EDITORIAL - Less than a month

The Freeman
EDITORIAL - Less than a month

Many Filipino families have something in common; they have at least one member who is a seafarer, perhaps even more. This is not surprising considering the archipelagic nature of our country as well as the propensity of Filipinos to look for work abroad.

These seafarers are the breadwinners of many Filipino families. The salaries they earn from foreign shipping companies readily trump even the best-paying local jobs available. Little wonder why maritime schools never seem to run short of student applicants every year.

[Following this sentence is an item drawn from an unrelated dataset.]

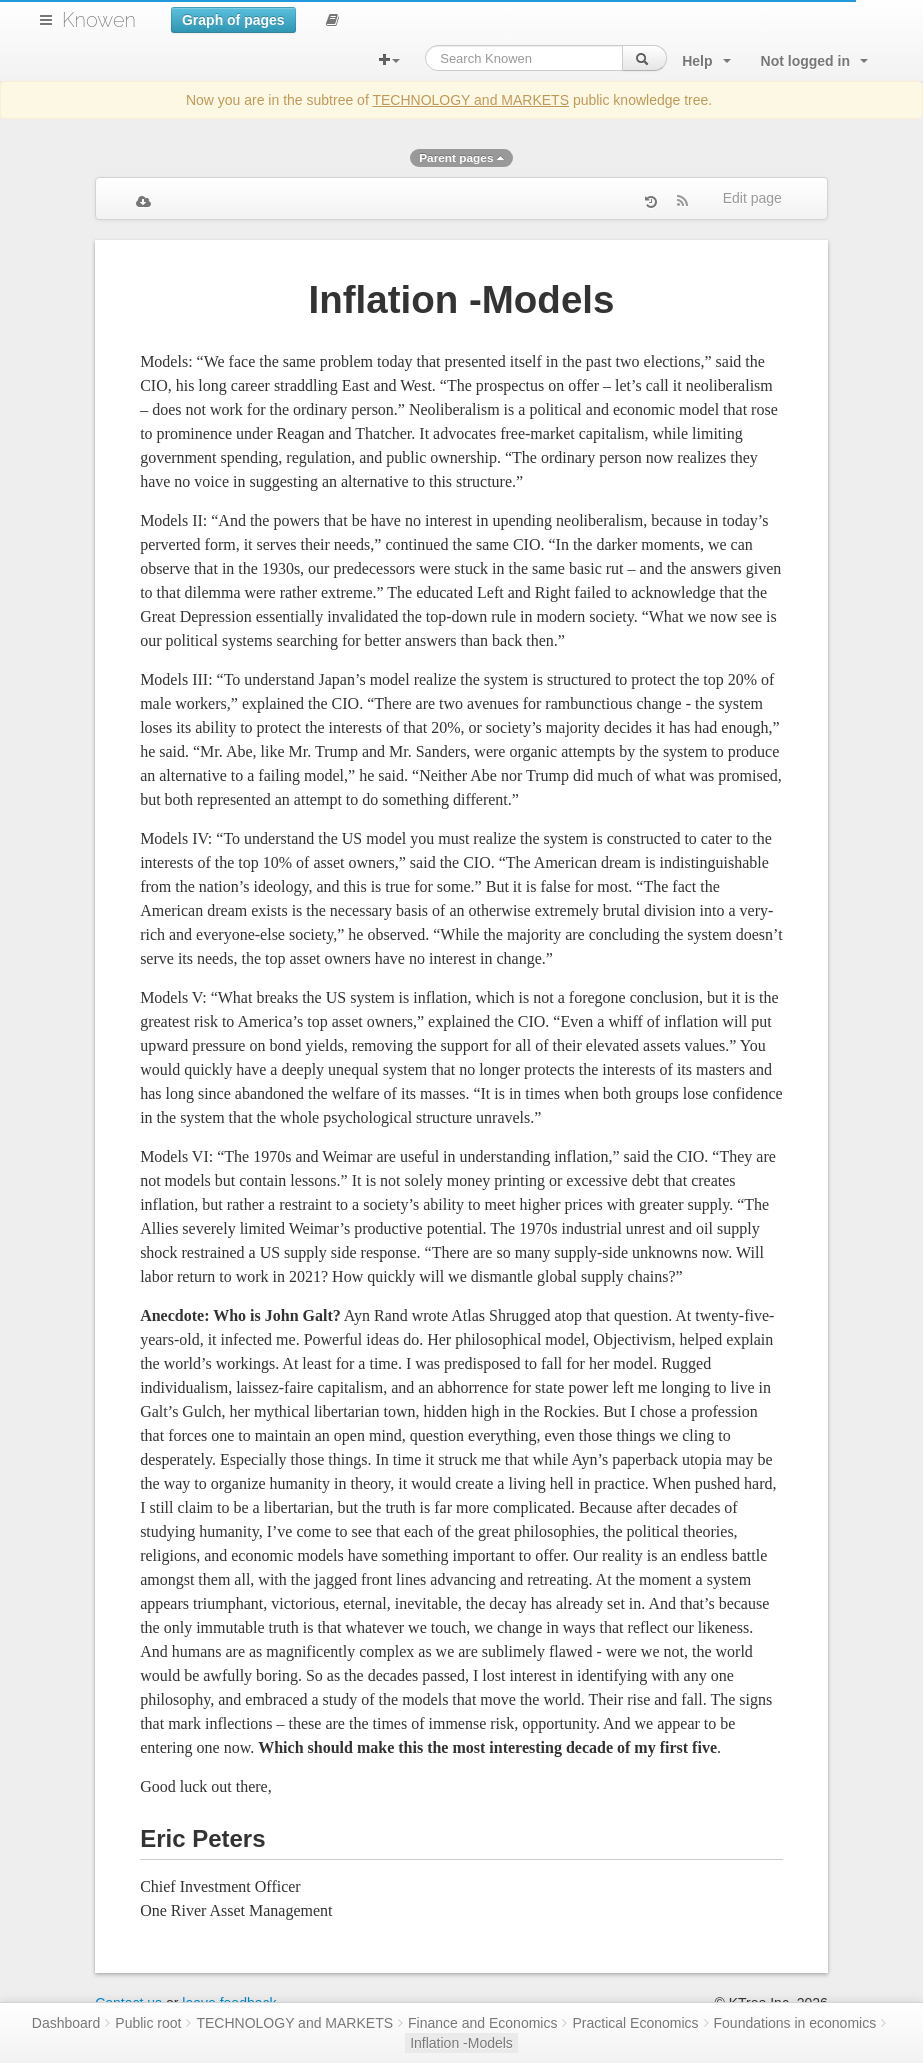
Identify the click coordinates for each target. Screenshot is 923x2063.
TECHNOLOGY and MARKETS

Filipinos make up the bulk of the Overseas Filipino Workers who remitted $34 billion to the Philippines in 2021. The Philippines is also the world’s main supplier of sea-based workers since 1987. Some 229,000 Filipino workers are on board merchant shipping vessels around the world at any given time, comprising over a fourth of the estimated 1.5 million mariners all over the globe.

However, there is now a new development that is threatening to change all this. Around 50,000 Filipino seafarers working in European vessels are reportedly at risk of losing their jobs after the Philippines failed to pass the European Maritime Safety Agency’s (EMSA) evaluation.

Our failing the EMSA isn’t the new development. According to the EMSA, we haven’t been passing their safety standards for the past 16 years now. The new development is that the final deadline set by EMSA for our compliance is here. It’s this month.

According to Migrant Workers Secretary Susan Ople, the task to bring our maritime schools up to standard was given to five agencies, the Department of Migrant Workers, the Department of Transportation, the Department of Foreign Affairs, the Department of Labor and Employment, and the Commission on Higher Education.

As to how fast they can move to rectify the situation remains to be seen, although there is no mistaking the urgency of their task.

If we do nothing about the EMSA situation, other shipping agencies around the world just might take the cue from them and start deciding our seafarers are not really up to standard.

And while the Philippines currently leads as number one supplier of seafarers in the world India, China, and Indonesia are not far behind us. They will not say no to taking the top spot.

If that happens where would that leave our hundreds of thousands of seafarers and the families that depend on them?

To say this matter should be attended to with extreme urgency would be an understatement. Again, they have less than a month to do so.